Der Schriftsteller und Dramatiker Rolf Hochhuth ist tot. Er starb am Mittwoch im Alter von 89 Jahren in Berlin, wie sein Herausgeber Gert Ueding am Donnerstag der dpa mitteilte. Der Tod wurde der Deutschen Presse-Agentur auch aus dem Umfeld Hochhuths in Berlin bestätigt. Hochhuth gehörte zu den umstrittensten deutschen Theaterautoren der Nachkriegszeit. Hochhuth sei überraschend gestorben, sagte Ueding. Er habe keine Vorerkrankungen gehabt. Er habe sich am Vormittag sehr unwohl gefühlt und seine Frau benachrichtigt. Hochhuth sei dann in seiner Wohnung gestorben.
Bereits sein erstes Schauspiel "Der Stellvertreter" über den Vatikan hatte für Kontroversen gesorgt. Darin gab er der katholischen Kirche eine Mitschuld am Holocaust. Uraufgeführt wurde es 1963 an der Berliner Freien Volksbühne, die Inszenierung übernahm Erwin Piscator. Diese Uraufführung löste die bis dahin größte Theaterdebatte in der Bundesrepublik Deutschland aus, auch international kam es bei Aufführungen zu Tumulten. Für eine erfolgreiche Inszenierung am New Yorker Broadway im Februar 1964 wurde Produzent Herman Shumlin mit einem Tony Award ausgezeichnet. Hochhuths Stück wurde 2002 mit Ulrich Tukur in der Hauptrolle verfilmt.
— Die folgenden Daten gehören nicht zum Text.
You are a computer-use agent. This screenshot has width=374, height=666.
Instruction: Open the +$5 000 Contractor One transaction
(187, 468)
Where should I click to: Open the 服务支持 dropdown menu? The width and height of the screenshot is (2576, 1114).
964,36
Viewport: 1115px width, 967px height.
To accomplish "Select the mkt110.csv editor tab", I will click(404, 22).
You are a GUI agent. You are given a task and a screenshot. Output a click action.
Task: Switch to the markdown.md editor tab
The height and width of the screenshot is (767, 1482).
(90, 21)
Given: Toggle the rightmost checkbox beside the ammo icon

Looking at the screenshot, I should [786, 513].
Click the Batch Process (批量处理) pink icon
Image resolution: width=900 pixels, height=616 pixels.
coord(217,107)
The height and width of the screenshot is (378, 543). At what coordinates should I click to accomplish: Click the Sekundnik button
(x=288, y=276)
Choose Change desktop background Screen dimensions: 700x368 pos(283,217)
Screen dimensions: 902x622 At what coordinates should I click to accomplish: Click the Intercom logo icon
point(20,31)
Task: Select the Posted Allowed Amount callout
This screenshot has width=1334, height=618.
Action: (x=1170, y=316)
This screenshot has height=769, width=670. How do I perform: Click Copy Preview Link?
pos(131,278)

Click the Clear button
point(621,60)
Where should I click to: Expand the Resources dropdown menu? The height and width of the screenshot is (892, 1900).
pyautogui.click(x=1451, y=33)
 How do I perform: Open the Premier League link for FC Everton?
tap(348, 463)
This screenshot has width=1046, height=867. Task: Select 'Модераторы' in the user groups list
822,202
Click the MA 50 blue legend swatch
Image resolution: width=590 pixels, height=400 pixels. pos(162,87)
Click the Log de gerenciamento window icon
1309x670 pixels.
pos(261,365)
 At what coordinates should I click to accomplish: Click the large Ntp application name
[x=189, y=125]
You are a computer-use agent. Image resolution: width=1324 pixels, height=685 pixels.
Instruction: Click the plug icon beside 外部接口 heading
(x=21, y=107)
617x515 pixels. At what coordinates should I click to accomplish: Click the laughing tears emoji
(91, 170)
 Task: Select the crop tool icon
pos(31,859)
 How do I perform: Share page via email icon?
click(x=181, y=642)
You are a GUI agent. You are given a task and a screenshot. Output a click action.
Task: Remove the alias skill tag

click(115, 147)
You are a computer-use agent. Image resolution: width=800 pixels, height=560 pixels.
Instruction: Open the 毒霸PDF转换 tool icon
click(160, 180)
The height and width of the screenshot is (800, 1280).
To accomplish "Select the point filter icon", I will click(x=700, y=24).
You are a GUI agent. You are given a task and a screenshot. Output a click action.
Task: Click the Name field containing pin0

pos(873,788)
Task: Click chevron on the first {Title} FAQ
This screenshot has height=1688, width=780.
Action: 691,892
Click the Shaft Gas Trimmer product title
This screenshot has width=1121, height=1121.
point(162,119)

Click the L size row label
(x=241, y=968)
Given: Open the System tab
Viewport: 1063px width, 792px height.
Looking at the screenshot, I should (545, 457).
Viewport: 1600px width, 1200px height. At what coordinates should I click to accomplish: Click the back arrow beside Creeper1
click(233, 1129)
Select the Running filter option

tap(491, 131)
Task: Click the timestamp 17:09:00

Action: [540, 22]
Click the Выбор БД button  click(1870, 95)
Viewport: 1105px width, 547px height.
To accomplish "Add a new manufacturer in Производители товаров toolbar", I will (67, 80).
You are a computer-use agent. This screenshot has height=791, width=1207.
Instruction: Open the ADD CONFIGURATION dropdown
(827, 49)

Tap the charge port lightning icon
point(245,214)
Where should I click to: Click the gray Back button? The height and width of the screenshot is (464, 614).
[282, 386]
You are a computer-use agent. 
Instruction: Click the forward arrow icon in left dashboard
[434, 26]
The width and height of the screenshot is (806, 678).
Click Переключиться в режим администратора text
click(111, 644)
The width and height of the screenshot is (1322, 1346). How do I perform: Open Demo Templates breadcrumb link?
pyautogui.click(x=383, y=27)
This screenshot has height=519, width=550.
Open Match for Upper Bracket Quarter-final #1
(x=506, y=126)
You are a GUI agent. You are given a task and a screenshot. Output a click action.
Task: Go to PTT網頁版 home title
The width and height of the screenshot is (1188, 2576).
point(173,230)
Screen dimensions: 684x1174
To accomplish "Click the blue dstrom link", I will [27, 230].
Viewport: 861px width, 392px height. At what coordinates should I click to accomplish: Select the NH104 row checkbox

Auch in anderen Stücken wie "Soldaten, Nekrolog auf Genf" über den englischen Premierminister Winston Churchill, "Unbefleckte Empfängnis", "Wessis in Weimar" oder "McKinsey kommt" über Massenentlassungen bezog er zu gesellschaftspolitischen Themen Stellung.
"Holocaust kann nie vergessen werden"
Geboren wurde Hochhuth am 1. April 1931 als Sohn eines Schuhfabrikanten im hessischen Eschwege. Aufgewachsen unter dem NS-Regime, wurde die deutsche Vergangenheit sein bestimmendes Lebensthema. "Der Holocaust kann nie vergeben und vergessen werden", sagte er einmal. Zunächst arbeitete er in Buchhandlungen und als Lektor. Das Schauspiel "Der Stellvertreter" wurde zum Welterfolg.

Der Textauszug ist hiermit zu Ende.